Aim 1 » Reproduce word for word the part of the biography of Yordan Tsitsonkov between "The order had" and "of Aleksandar Tsankov.", inclusive.

Source »
***

Yordan Tsitsonkov (, 1900  – 23 January 1926) was a Bulgarian revolutionary from Macedonia and activist of the Internal Macedonian Revolutionary Organization (IMRO), who assassinated the exiled Bulgarian politician Rayko Daskalov on 26 August 1923.

Biography
Born in 1900, Tsitsonkov originates from Štip, which at this time was part of the Ottoman Empire. During and after the Balkan Wars the control of the region changed repeatedly between the Kingdom of Serbia (later the Kingdom of Serbs, Croats and Slovenes) and the Tsardom of Bulgaria, while nowadays it is part of the Republic of North Macedonia. As most of the Slavic population of Macedonia until the early-20th century, the Tsitsonkov's self-identified ethnicity was Bulgarian.

He joined the Internal Macedonian Revolutionary Organization, an insurrectionary movement for liberation of Macedonia from Yugoslav occupation, at an early age. The IMRO was in heavy opposition to the Bulgarian prime minister Aleksandar Stamboliyski who wanted to establish a closer bilateral friendship with Yugoslavia. In March 1922 he was given the task of assassinating Rayko Daskalov, a fierce opponent of the IMRO, who held a number of posts in Stamboliyski's Bulgarian Agrarian National Union (BANU) government and commanded the paramilitary Orange Guard. Daskalov would face an attempt on his life by the IMRO on 15 December 1922 by the komitadji Asen Daskalov, who threw a bomb at Daskalov's car in Sofia. He escaped unharmed.

In March 1923 Stamboliyski signed the Treaty of Niš, which obliged the Tsardom of Bulgaria to suppress the operations of the IMRO carried out from Bulgarian territory. This event caused an intensification of IMRO actions against the BANU government, which eventually would spell its end. Rayko Daskalov had left his ministries in February, and in May he arrived in the Czechoslovak capital of Prague as Bulgaria's envoy to the country. The same month vojvoda Pancho Mikhailov (1891–1925) gave Tsitsonkov a fake passport with the name "Atanas Nikolov", a revolver, and a large sum of money. The young man was sent to Czechoslovakia, to complete his mission. 
The order had been authorized by the IMRO leader Todor Aleksandrov.

On 9 June, the BANU government was ousted by a right-wing political alliance and the Bulgarian military in a coup d'état. The IMRO aided the coup. Stamboliyski himself was captured while attempting to organize a peasant resistance, and was brutally tortured and executed by the IMRO. The rest of his government likewise collapsed, leaving Daskalov in Prague to form a government-in-exile and attempt to create foreign pressure against the new government of Aleksandar Tsankov.

On 26 August 1923, Tsitsonkov approached Daskalov on Holeček Street in the Smíchov district of Prague, and killed him with three shots. He was immediately arrested. The IMRO took responsibility for defending him, and hired the well-known Czech nationalist lawyer Jan Renner and the famous painter Professor Ivan Mrkvička to speak in his defence. He was released not long afterwards, after during a 13–14 November Prague trial the jury sentenced him to only 48 hours in jail, with 8 votes against 4, under the argument that he had not acted on behalf of the Tsankov government, and had committed the deed under pressure from death threats by the IMRO.

***

Records shown »
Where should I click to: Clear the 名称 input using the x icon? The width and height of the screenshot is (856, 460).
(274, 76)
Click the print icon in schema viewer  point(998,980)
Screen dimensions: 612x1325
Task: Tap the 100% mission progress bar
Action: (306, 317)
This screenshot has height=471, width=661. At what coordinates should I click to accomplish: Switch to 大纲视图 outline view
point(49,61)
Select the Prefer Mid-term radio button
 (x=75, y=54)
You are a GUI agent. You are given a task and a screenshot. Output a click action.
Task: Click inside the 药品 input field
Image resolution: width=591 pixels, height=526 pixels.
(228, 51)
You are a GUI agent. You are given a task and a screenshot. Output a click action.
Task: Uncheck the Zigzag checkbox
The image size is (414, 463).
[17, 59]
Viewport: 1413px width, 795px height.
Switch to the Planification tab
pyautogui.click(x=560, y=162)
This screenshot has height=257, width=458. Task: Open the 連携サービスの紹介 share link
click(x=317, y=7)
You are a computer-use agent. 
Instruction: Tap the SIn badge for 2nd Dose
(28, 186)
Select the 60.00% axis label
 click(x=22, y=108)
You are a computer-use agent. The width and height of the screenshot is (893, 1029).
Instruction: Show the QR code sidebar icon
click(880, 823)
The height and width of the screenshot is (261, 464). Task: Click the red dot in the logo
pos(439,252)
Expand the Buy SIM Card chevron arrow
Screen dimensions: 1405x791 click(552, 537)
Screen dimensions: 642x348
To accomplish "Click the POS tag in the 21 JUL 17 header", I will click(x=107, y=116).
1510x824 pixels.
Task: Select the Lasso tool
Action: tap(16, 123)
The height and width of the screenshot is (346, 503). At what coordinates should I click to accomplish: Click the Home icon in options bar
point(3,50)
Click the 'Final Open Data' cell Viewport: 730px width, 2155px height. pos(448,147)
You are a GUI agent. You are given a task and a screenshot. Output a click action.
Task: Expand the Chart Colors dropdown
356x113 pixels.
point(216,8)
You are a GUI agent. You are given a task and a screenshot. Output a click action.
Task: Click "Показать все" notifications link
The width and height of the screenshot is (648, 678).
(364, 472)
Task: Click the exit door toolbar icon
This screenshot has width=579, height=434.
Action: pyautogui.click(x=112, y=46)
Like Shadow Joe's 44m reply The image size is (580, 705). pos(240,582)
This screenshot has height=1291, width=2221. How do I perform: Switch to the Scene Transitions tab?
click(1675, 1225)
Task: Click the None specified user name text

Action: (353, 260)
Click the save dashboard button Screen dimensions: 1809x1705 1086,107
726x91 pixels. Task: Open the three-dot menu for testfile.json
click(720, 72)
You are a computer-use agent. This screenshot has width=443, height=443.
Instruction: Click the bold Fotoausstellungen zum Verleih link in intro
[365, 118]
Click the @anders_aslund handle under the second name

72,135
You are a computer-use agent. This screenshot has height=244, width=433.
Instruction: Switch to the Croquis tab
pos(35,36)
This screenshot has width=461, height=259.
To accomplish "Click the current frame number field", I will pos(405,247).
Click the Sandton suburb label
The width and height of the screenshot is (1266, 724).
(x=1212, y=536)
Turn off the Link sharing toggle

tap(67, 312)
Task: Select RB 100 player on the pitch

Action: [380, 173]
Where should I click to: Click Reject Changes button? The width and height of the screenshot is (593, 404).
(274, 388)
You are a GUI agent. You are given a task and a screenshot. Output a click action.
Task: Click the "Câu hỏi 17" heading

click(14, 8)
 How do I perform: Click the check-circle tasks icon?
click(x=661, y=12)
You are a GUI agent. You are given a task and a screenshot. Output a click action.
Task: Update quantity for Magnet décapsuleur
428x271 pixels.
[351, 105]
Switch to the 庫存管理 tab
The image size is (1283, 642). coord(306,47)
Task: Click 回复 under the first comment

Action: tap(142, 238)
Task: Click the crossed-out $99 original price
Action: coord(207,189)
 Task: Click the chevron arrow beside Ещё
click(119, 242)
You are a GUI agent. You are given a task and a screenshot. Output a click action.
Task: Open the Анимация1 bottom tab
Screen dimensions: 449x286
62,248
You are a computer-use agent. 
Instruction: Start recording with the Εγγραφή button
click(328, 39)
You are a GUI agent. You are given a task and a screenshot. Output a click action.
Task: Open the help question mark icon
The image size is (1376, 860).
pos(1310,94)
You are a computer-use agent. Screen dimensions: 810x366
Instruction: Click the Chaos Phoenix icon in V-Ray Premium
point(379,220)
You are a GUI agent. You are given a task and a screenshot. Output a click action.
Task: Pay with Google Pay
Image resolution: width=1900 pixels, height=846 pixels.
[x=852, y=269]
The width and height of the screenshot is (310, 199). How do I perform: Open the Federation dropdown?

***

Aim 2 » Swap "screenshot" for "screen capture" in the entries from the first line through the line containing "Action: tap(16, 123)", inclusive, and give only those lines with everything else unchanged.

Exercise result 1 »
The order had been authorized by the IMRO leader Todor Aleksandrov.

On 9 June, the BANU government was ousted by a right-wing political alliance and the Bulgarian military in a coup d'état. The IMRO aided the coup. Stamboliyski himself was captured while attempting to organize a peasant resistance, and was brutally tortured and executed by the IMRO. The rest of his government likewise collapsed, leaving Daskalov in Prague to form a government-in-exile and attempt to create foreign pressure against the new government of Aleksandar Tsankov.

Exercise result 2 »
Where should I click to: Clear the 名称 input using the x icon? The width and height of the screen capture is (856, 460).
(274, 76)
Click the print icon in schema viewer  point(998,980)
Screen dimensions: 612x1325
Task: Tap the 100% mission progress bar
Action: (306, 317)
This screen capture has height=471, width=661. At what coordinates should I click to accomplish: Switch to 大纲视图 outline view
point(49,61)
Select the Prefer Mid-term radio button
 (x=75, y=54)
You are a GUI agent. You are given a task and a screen capture. Output a click action.
Task: Click inside the 药品 input field
Image resolution: width=591 pixels, height=526 pixels.
(228, 51)
You are a GUI agent. You are given a task and a screen capture. Output a click action.
Task: Uncheck the Zigzag checkbox
The image size is (414, 463).
[17, 59]
Viewport: 1413px width, 795px height.
Switch to the Planification tab
pyautogui.click(x=560, y=162)
This screen capture has height=257, width=458. Task: Open the 連携サービスの紹介 share link
click(x=317, y=7)
You are a computer-use agent. 
Instruction: Tap the SIn badge for 2nd Dose
(28, 186)
Select the 60.00% axis label
 click(x=22, y=108)
You are a computer-use agent. The width and height of the screen capture is (893, 1029).
Instruction: Show the QR code sidebar icon
click(880, 823)
The height and width of the screen capture is (261, 464). Task: Click the red dot in the logo
pos(439,252)
Expand the Buy SIM Card chevron arrow
Screen dimensions: 1405x791 click(552, 537)
Screen dimensions: 642x348
To accomplish "Click the POS tag in the 21 JUL 17 header", I will click(x=107, y=116).
1510x824 pixels.
Task: Select the Lasso tool
Action: tap(16, 123)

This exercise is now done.